> **Selected extract**
=====
To refresh the shipped schema artifact from the built CLI entrypoint during package work:

pnpm --dir packages/cli gen:config-schema

Maintainer notes

The package exports the CLI runtime plus assistant helper subpaths from dist/**, exposes both murph and vault-cli bins from the same built entrypoint, and keeps src/index.ts as the package entrypoint with src/bin.ts as the launcher.

Machine-facing callers should rely on incur's native envelope via --verbose --format json instead of a Murph-specific wrapper contract.

Current repo-local package responsibilities include:

  • the published command graph and install surface
  • CLI-owned command routing, onboarding entry, and built binary launchers
  • inbox and device command surfaces that delegate to headless owner packages
  • release ownership for the public @murphai/murph package and bins

Programmatic assistant, setup, and shared usecase APIs now stay in workspace-private owner packages such as @murphai/assistant-cli, @murphai/setup-cli, @murphai/assistant-engine, and @murphai/operator-config. The public npm install story is still @murphai/murph; the release flow bundles those private owners into the CLI tarball instead of publishing them as separate npm products.
=====
> **Entries supplied**
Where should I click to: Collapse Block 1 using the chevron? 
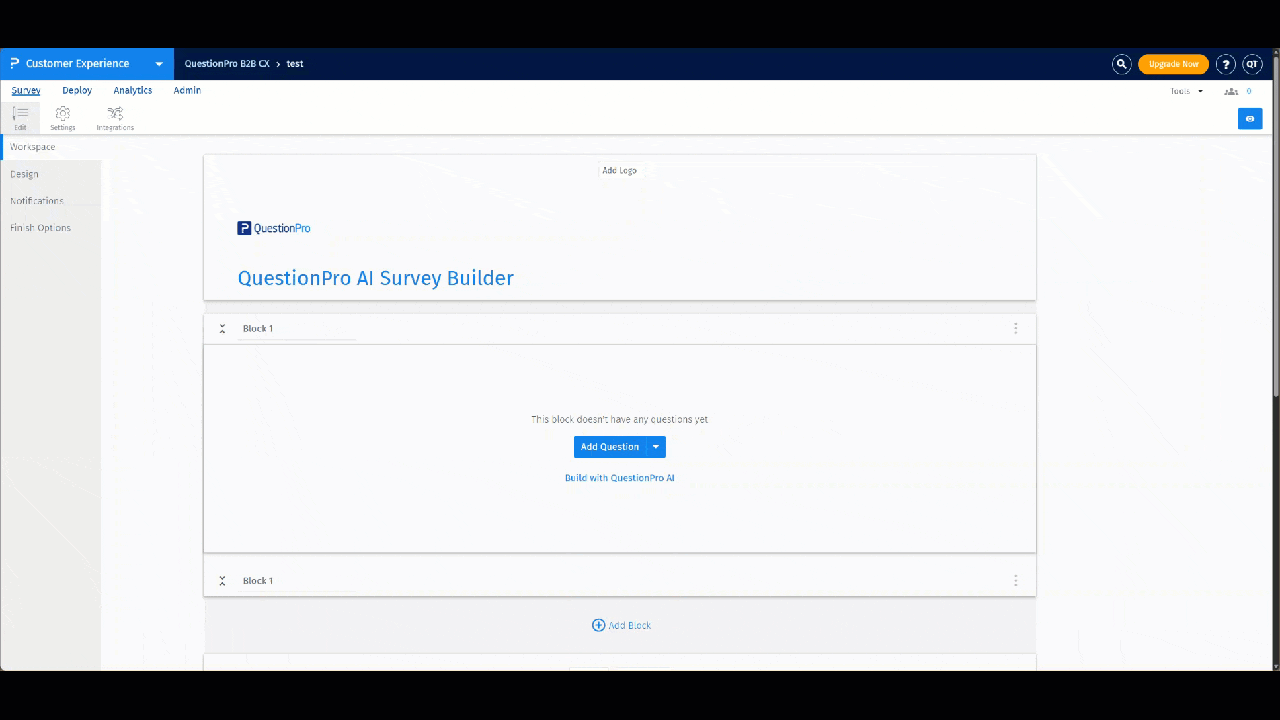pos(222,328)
=====
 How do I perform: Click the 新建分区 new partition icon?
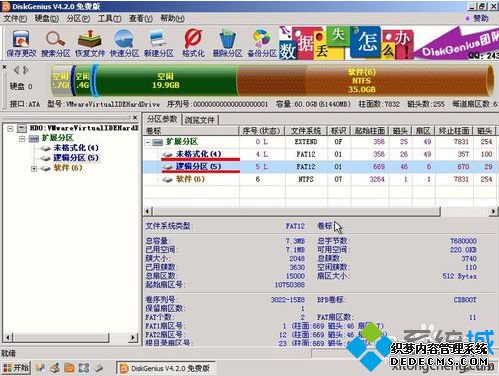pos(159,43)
=====
> **Work to be completed**
In the maintainer notes, please name the two bins exposed from the same built entrypoint. Use only the text, not the records, to answer.

> **Task answer**
murph and vault-cli